5. Responsible Decision-Making: The process of making ethical and constructive choices about personal and social behavior.

These competencies provide a framework for creating supportive environments where students can thrive both academically and personally.

Benefits of Social Emotional Learning

1. Academic Performance

Research consistently shows that SEL enhances academic outcomes. A meta-analysis of 213 SEL programs revealed an average academic performance gain of 11 percentile points for students participating in SEL programs compared to their peers (Durlak et al., 2011).

2. Behavioral Improvements

SEL reduces behavioral problems such as aggression and disruptive behaviors. Programs that teach emotional regulation and conflict resolution help students respond to challenges more constructively (Jones et al., 2019).

3. Mental Health and Well-Being

Students exposed to SEL demonstrate lower levels of anxiety and depression and higher levels of emotional resilience (Taylor et al., 2017). These programs equip students with coping mechanisms to navigate stress and adversity effectively.

4. Long-Term Success

The skills fostered by SEL extend beyond the classroom. Emotional intelligence, teamwork, and decision-making are essential in the workplace and personal life, leading to higher rates of employment and life satisfaction (Weissberg et al., 2015).

Implementation Strategies for Educators

1. Embedding SEL in Curriculum

SEL can be integrated into daily lessons across subjects by incorporating group discussions, collaborative projects, and reflective writing assignments.

2. Professional Development for Teachers

Training educators to model and teach SEL competencies is critical for program success. Teachers need resources and strategies to address diverse student needs.

3. Family and Community Engagement

Involving families and communities in SEL initiatives ensures consistency in fostering social and emotional skills outside the classroom.

4. Data-Driven Practices

Regular assessment of SEL programs helps educators refine their approaches and demonstrate measurable outcomes.

Challenges and Considerations

While SEL offers numerous benefits, challenges such as lack of funding, teacher resistance, and the need for cultural adaptation must be addressed. Policymakers and educators must prioritize creating equitable SEL programs that consider diverse cultural and socioeconomic backgrounds.

Conclusion

Social Emotional Learning is a vital component of modern education, addressing the holistic development of students. By teaching students to navigate emotions, relationships, and decisions, SEL not only enhances academic success but also equips students with lifelong skills. Future research and policy efforts should focus on scaling SEL initiatives and addressing challenges to ensure all students benefit from these transformative programs.

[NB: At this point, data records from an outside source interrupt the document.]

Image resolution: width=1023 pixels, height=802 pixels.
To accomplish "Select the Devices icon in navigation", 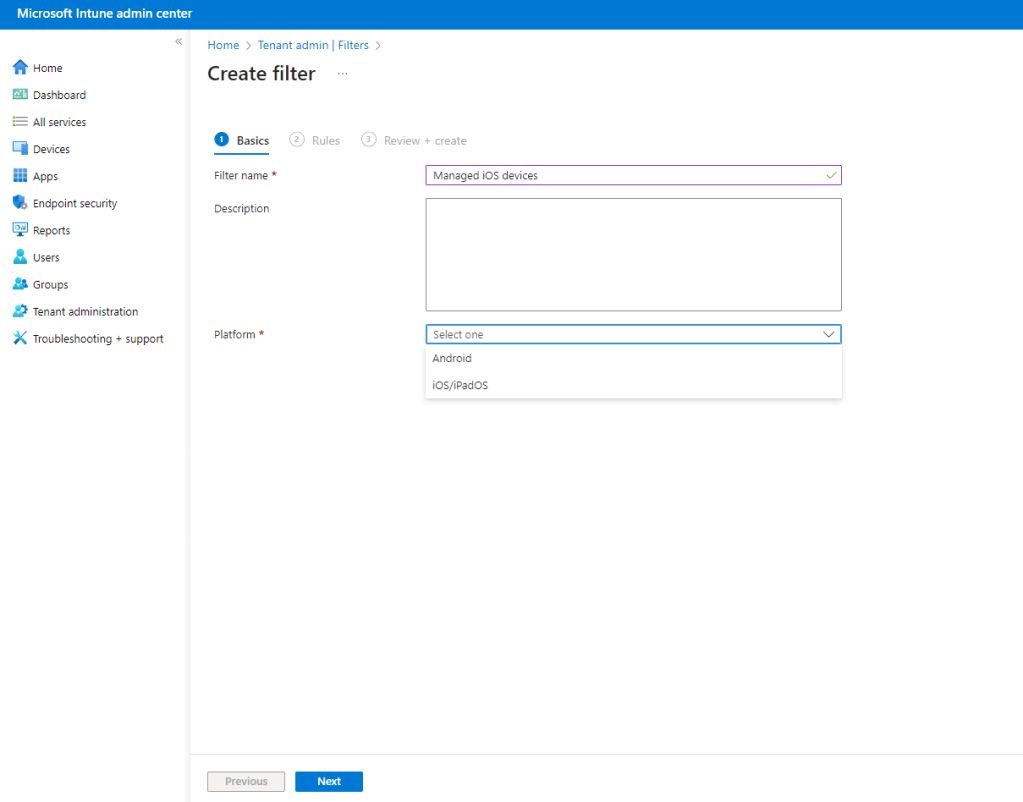I will (x=20, y=149).
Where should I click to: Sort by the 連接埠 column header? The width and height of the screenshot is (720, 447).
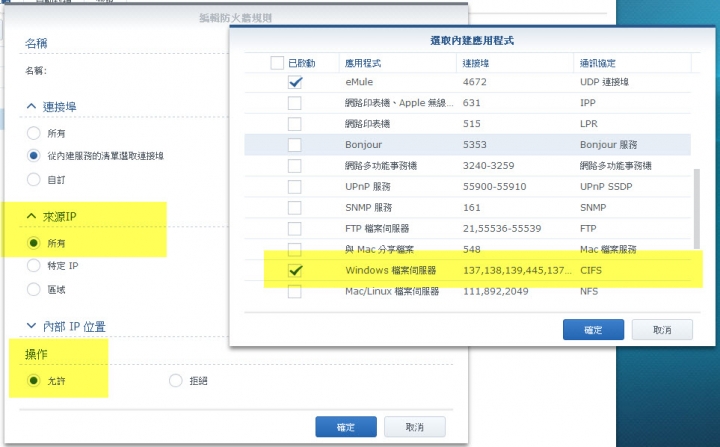[515, 63]
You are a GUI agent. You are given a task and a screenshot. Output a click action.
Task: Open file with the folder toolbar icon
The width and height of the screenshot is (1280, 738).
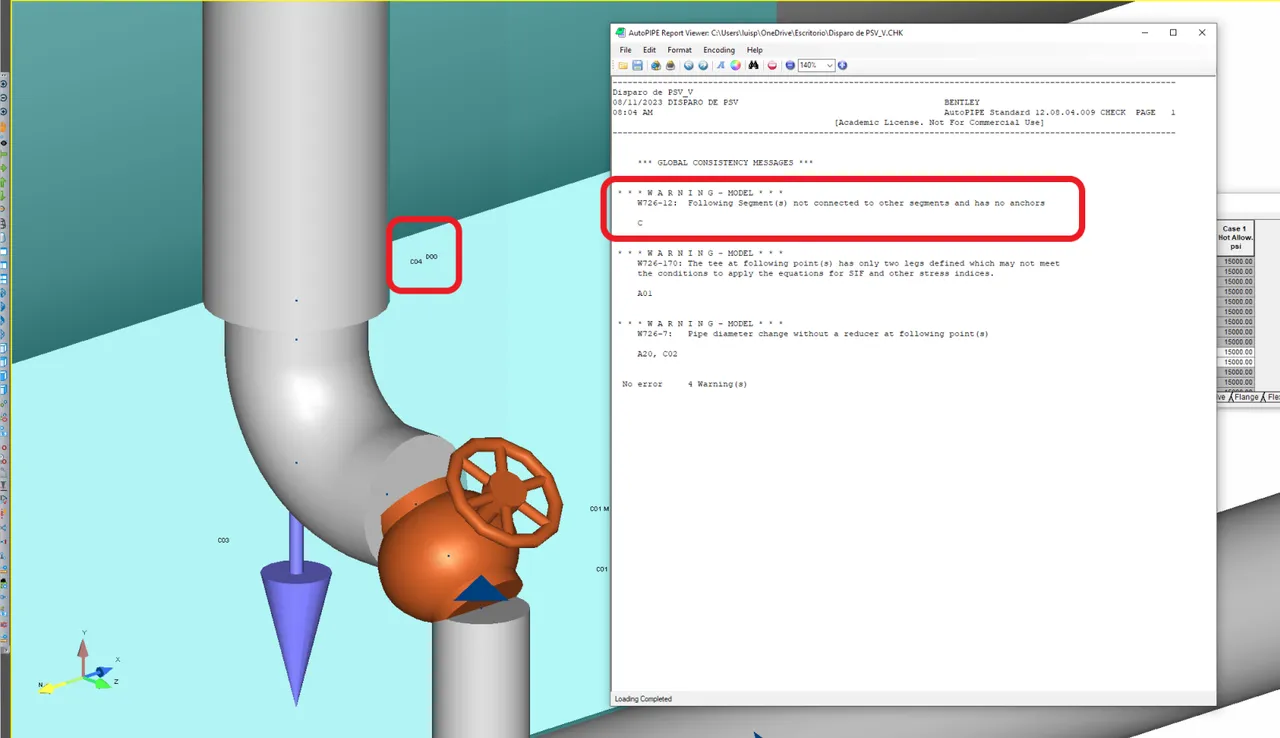point(623,65)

This article is written by John S. Collier, MSW, LCSW. Mr. Collier has over 25 years experience in the social work field. He currently serves as the executive director and outpatient behavioral health therapist at Southeast Kentucky Behavioral health based out of London Kentucky. He may be reached by phone at 606-657-0532 extension 101 or by email at john@sckybh.com

References

• Collaborative for Academic, Social, and Emotional Learning (CASEL). (2023). What is SEL? Retrieved from https://casel.org

• Durlak, J. A., Weissberg, R. P., Dymnicki, A. B., Taylor, R. D., & Schellinger, K. B. (2011). The impact of enhancing students’ social and emotional learning: A meta-analysis of school-based universal interventions. Child Development, 82(1), 405-432.

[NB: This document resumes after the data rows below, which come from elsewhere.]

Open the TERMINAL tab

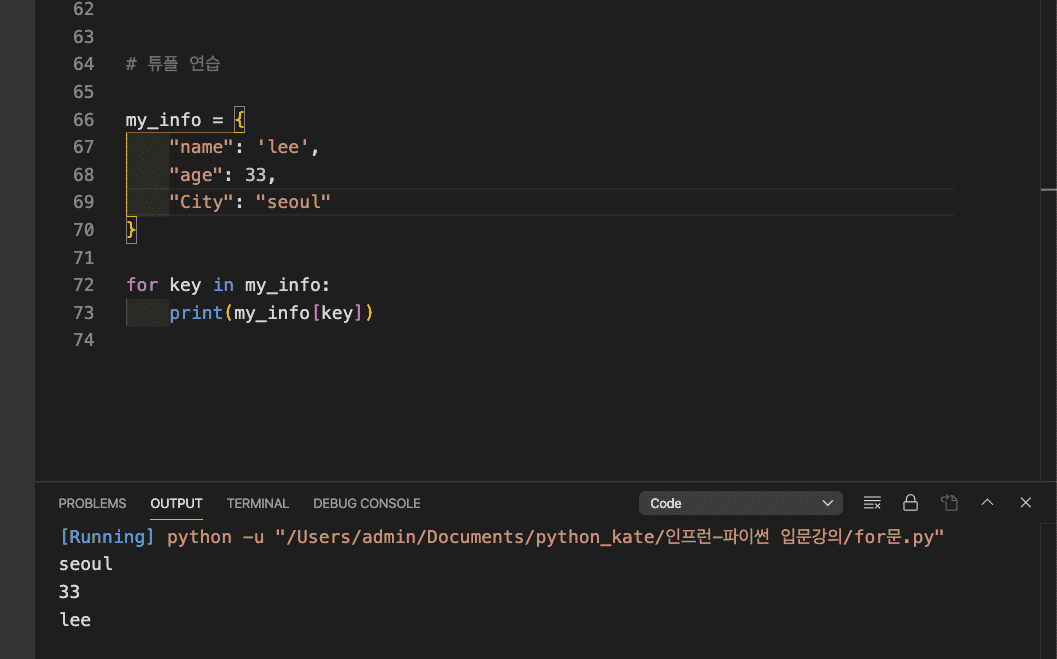[257, 503]
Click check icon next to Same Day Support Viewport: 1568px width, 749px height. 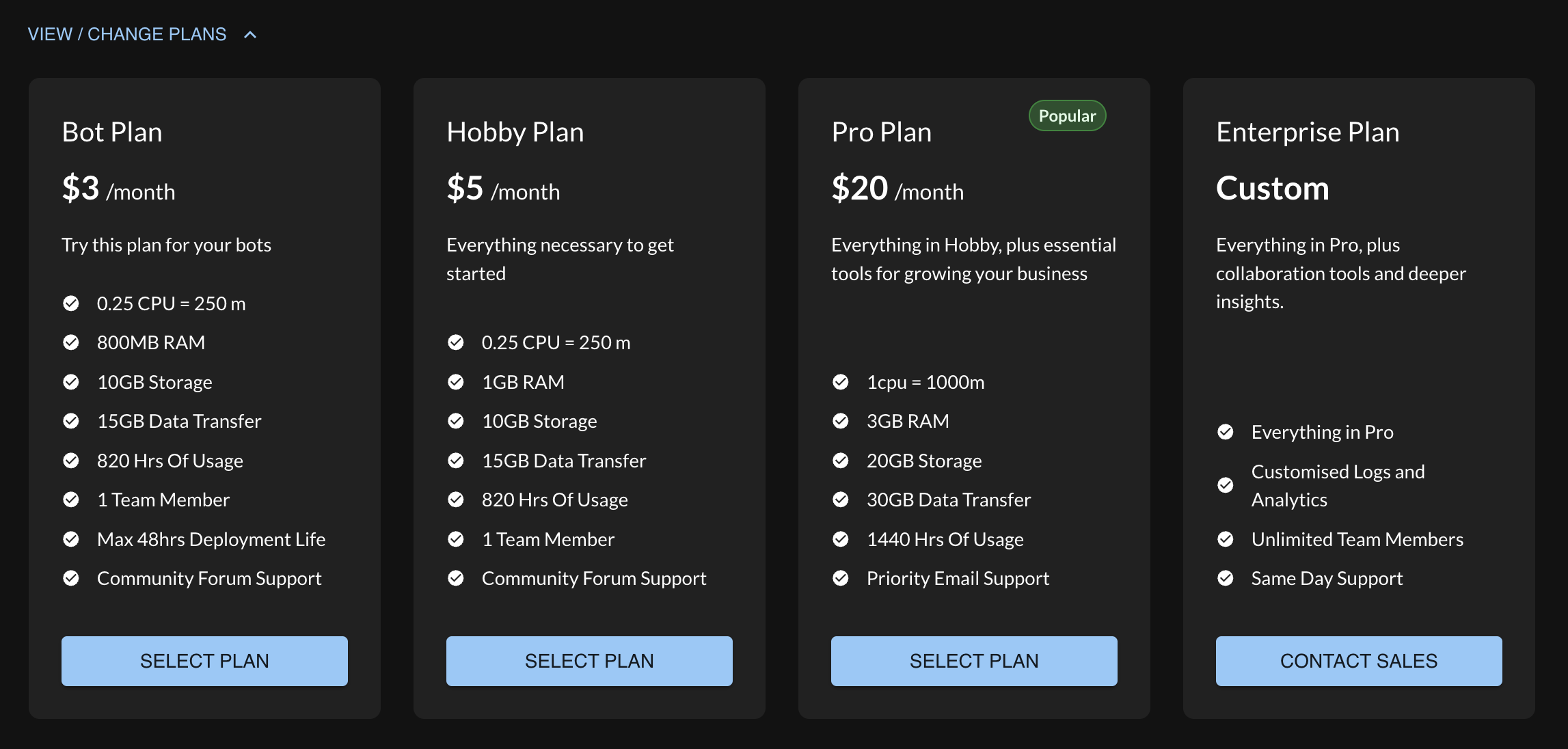click(1226, 578)

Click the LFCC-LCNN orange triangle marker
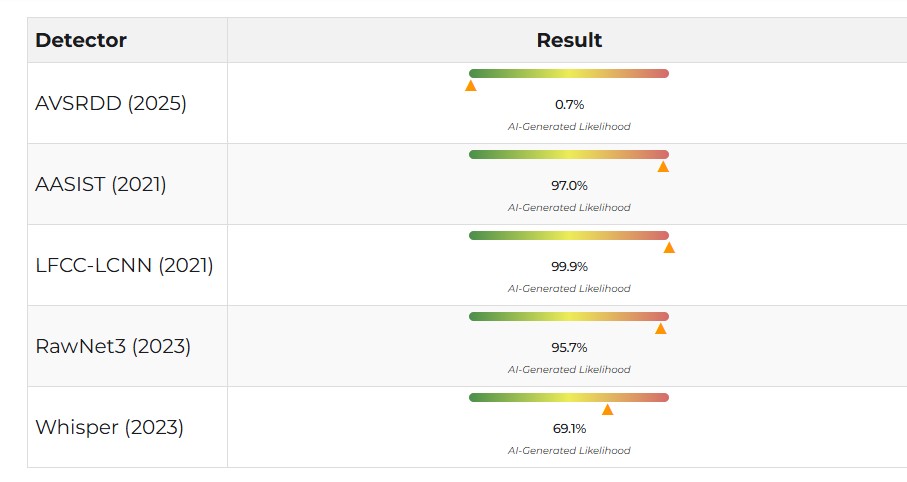point(669,248)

• Jones, S. M., Bailey, R., & Kahn, J. (2019). The science and practice of social and emotional learning: Implications for state policymaking. The Aspen Institute.

• Taylor, R. D., Oberle, E., Durlak, J. A., & Weissberg, R. P. (2017). Promoting positive youth development through school-based social and emotional learning interventions: A meta-analysis of follow-up effects. Child Development, 88(4), 1156-1171.

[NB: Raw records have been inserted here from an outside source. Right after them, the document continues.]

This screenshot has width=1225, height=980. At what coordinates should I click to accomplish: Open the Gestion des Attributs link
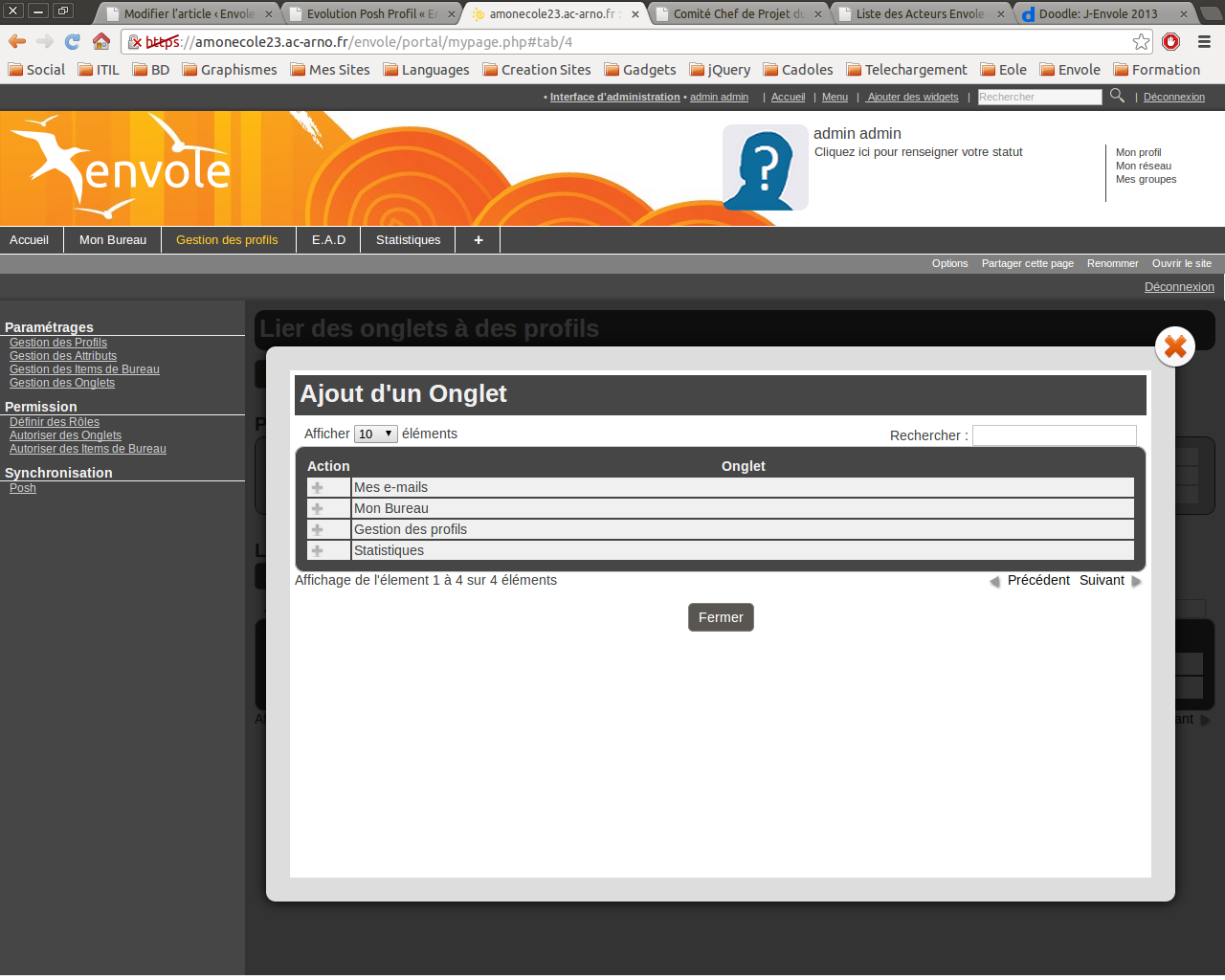click(x=63, y=356)
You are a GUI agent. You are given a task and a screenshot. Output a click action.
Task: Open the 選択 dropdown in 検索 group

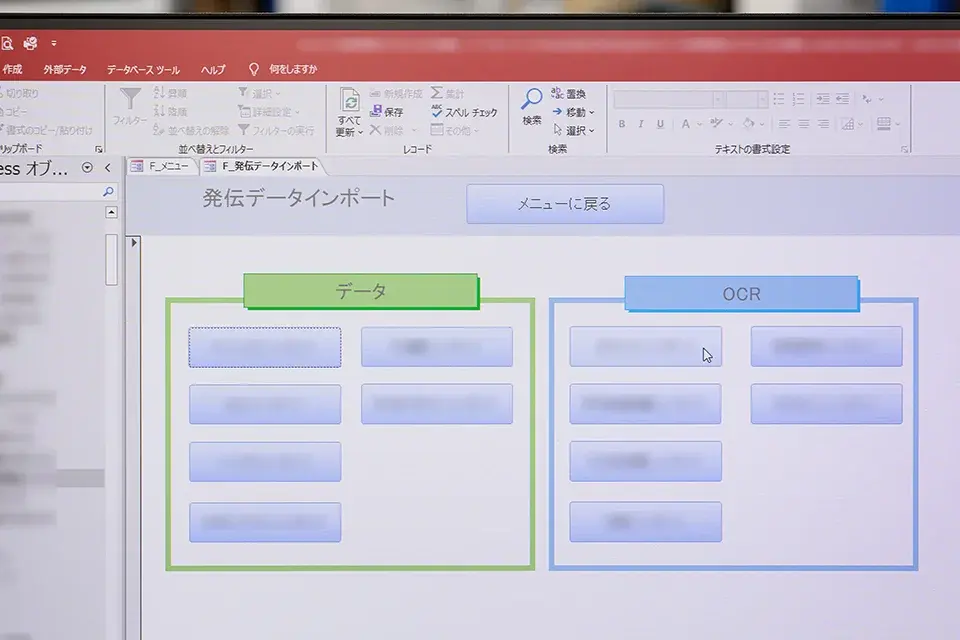[573, 130]
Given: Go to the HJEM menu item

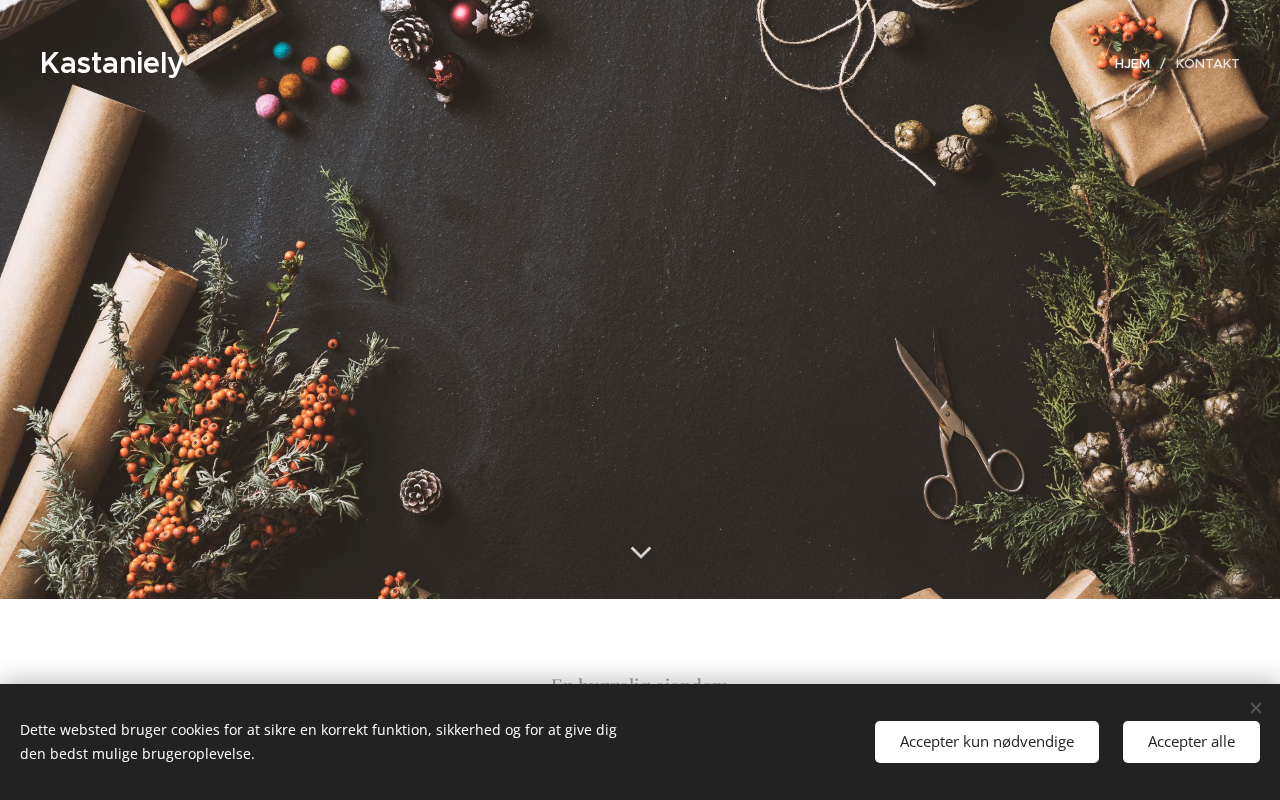Looking at the screenshot, I should 1132,63.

• Weissberg, R. P., Durlak, J. A., Domitrovich, C. E., & Gullotta, T. P. (2015). Social and emotional learning: Past, present, and future. Handbook of Social and Emotional Learning: Research and Practice, 3-19.

This article underscores the transformative potential of SEL in education and beyond, offering a roadmap for educators, policymakers, and communities to prioritize holistic development.